The Basanta Utsab (Festival of Spring) takes place every 14 February—the first day of spring, according to the reformed Bangladeshi calendar. Basanta Utsab has become a major festival in Dhaka since it was first celebrated in Shahbagh in the 1960s. Face painting, wearing yellow clothes (signifying Spring), music, and local fairs are typical of the many activities associated with the festival, which often also includes themes associated with Valentine's Day.

Shahbagh is also a focal point of the Pohela Boishakh (the Bengali New Year) festival, celebrated every 14 April following the revised Bengali Calendar, and now the biggest carnival in Dhaka. From 1965 to 1971 the citizens of Dhaka observed the festival as a day of protest against the Pakistani regime. Other local traditions associated with the festival include the Boishakhi Rally and the Boishakhi Mela begun by the Institute of Fine Arts (now Faculty of Fine Arts) and the Bangla Academy respectively. In addition, Chayanaut Music School began the tradition of singing at dawn under the Ramna Batamul (Ramna Banyan tree). In 2001, a suicide bomber killed 10 people and injured 50 others during the Pohela Baishakh festivals. The Harkat-ul-Jihad-al-Islami, an Islamic militant group, was alleged to be behind the incident.
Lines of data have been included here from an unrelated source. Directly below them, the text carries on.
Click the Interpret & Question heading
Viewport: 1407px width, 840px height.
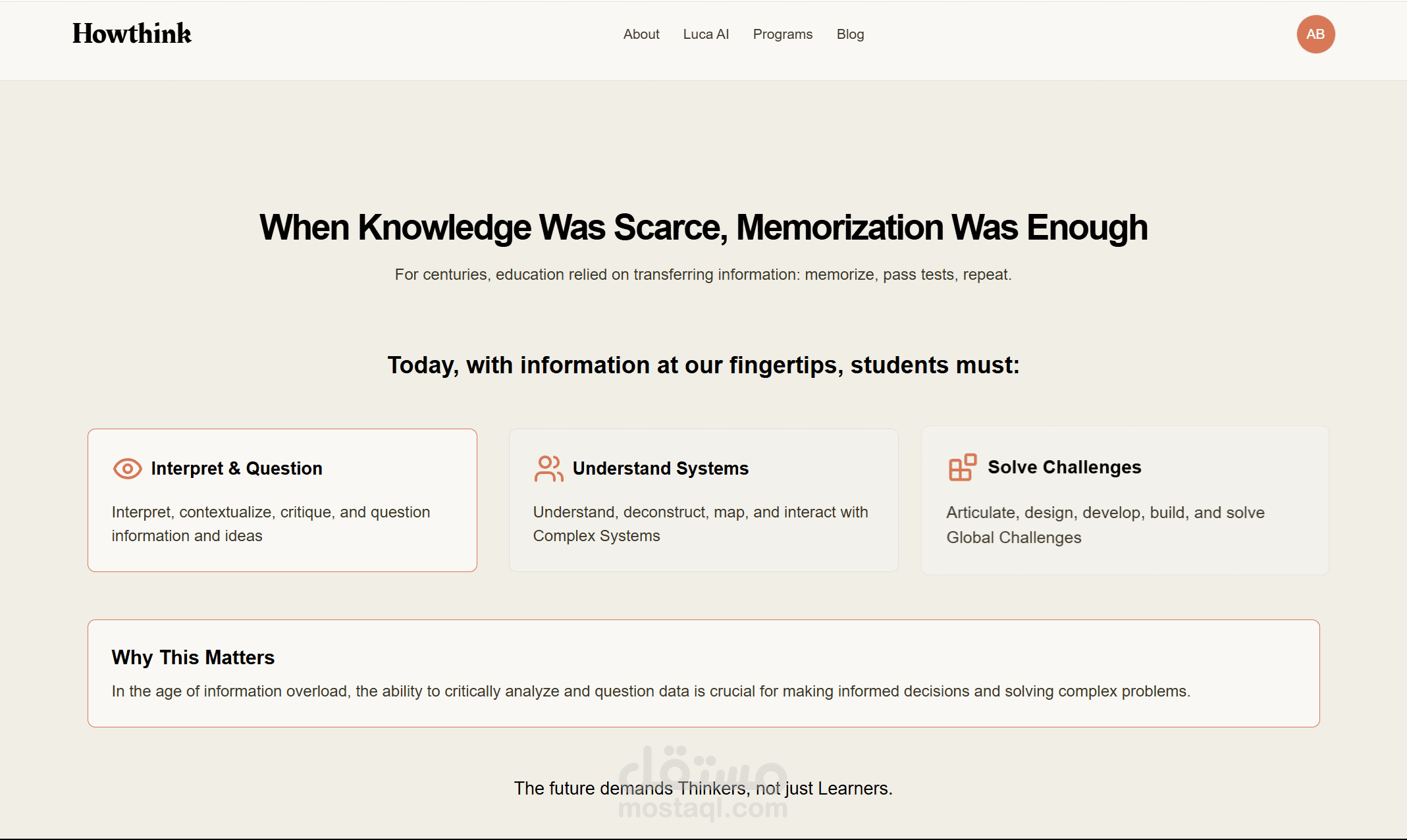236,469
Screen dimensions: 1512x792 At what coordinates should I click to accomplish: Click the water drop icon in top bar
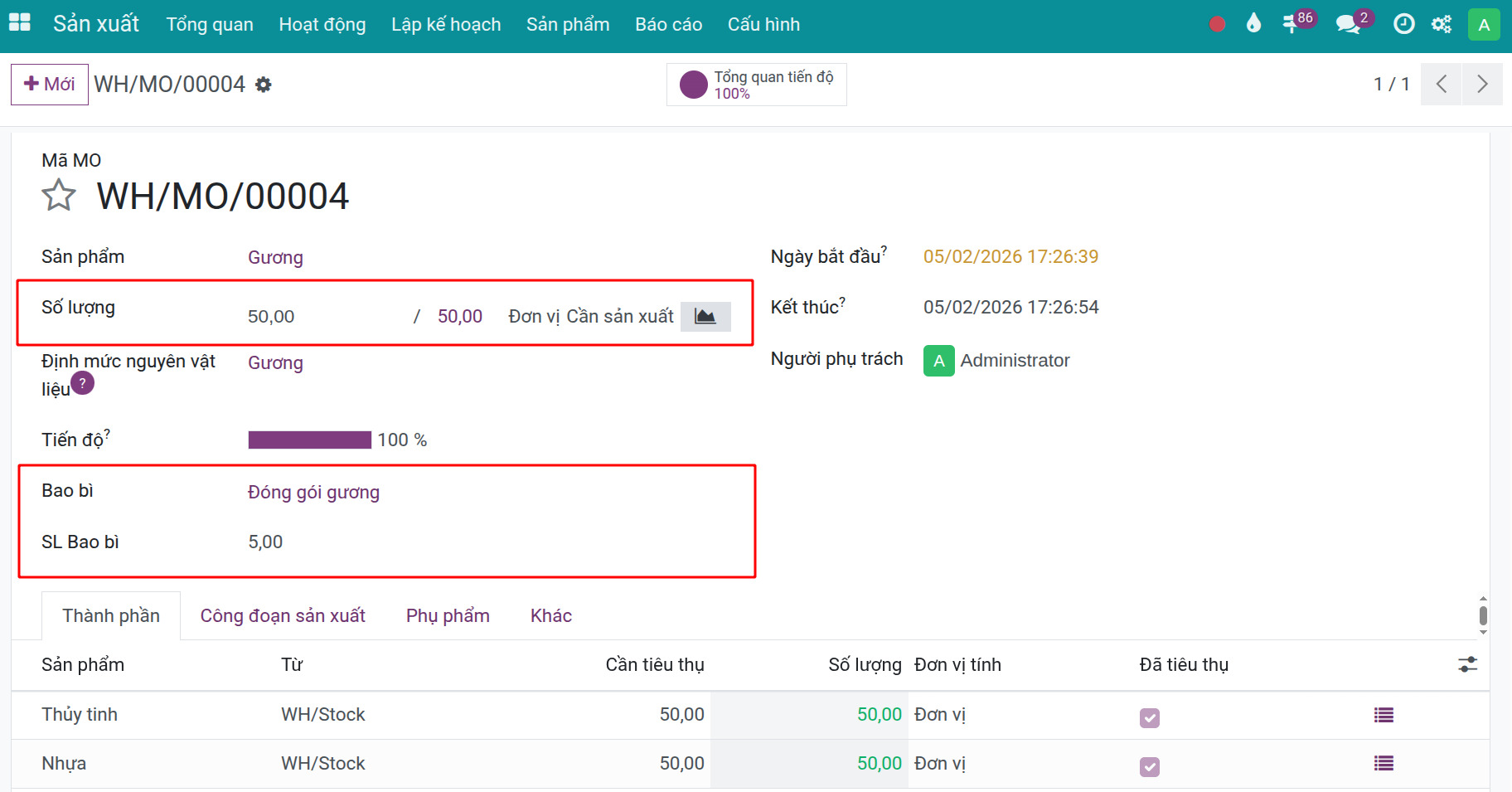pyautogui.click(x=1253, y=24)
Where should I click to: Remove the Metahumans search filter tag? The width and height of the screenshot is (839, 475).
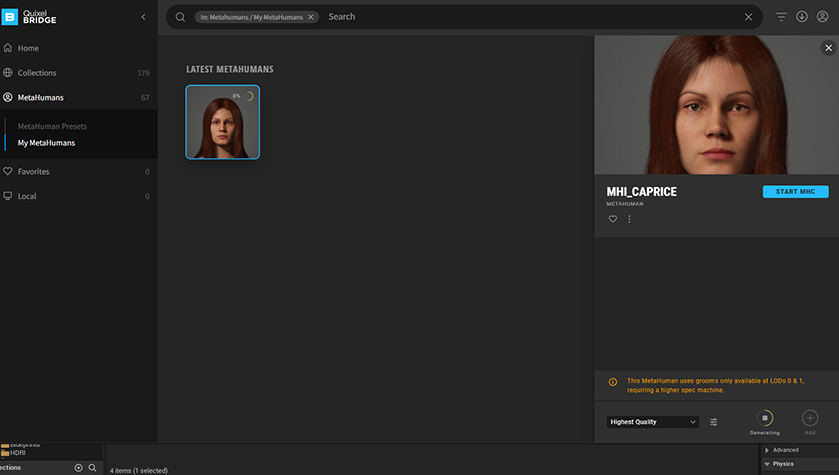[x=310, y=17]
Books and movies figure prominently in the cultural life of Shahbagh. The biggest book fair in Bangladesh is held every February on the premises of the Bangla Academy in Shahbagh. The only internationally recognised film festival in Bangladesh—the Short and Independent Film Festival, Bangladesh—takes place every year at the National Public Library premises. The organisers of the film festival, the Bangladesh Short Film Forum, have their offices in Aziz Market. Aparajeyo Bangla, a sculpture in memory of Bangladesh Liberation War, is also in Shahbagh.

== Demographics ==

According to the 2022 Bangladeshi census, Shahbag Thana had 9,470 households and a population of 63,765. 2.83% of the population were under 5 years of age. Shahbag had a literacy rate (age 7 and over) of 95.75%: 96.94% for males and 93.50% for females, and a sex ratio of 183.50 males for every 100 females.

According to 2011 Census of Bangladesh, Shahbagh Thana has a population of 68,140 with average household size of 7.8 members, and an average literacy rate of 84.7% vs national average of 51.8% literacy.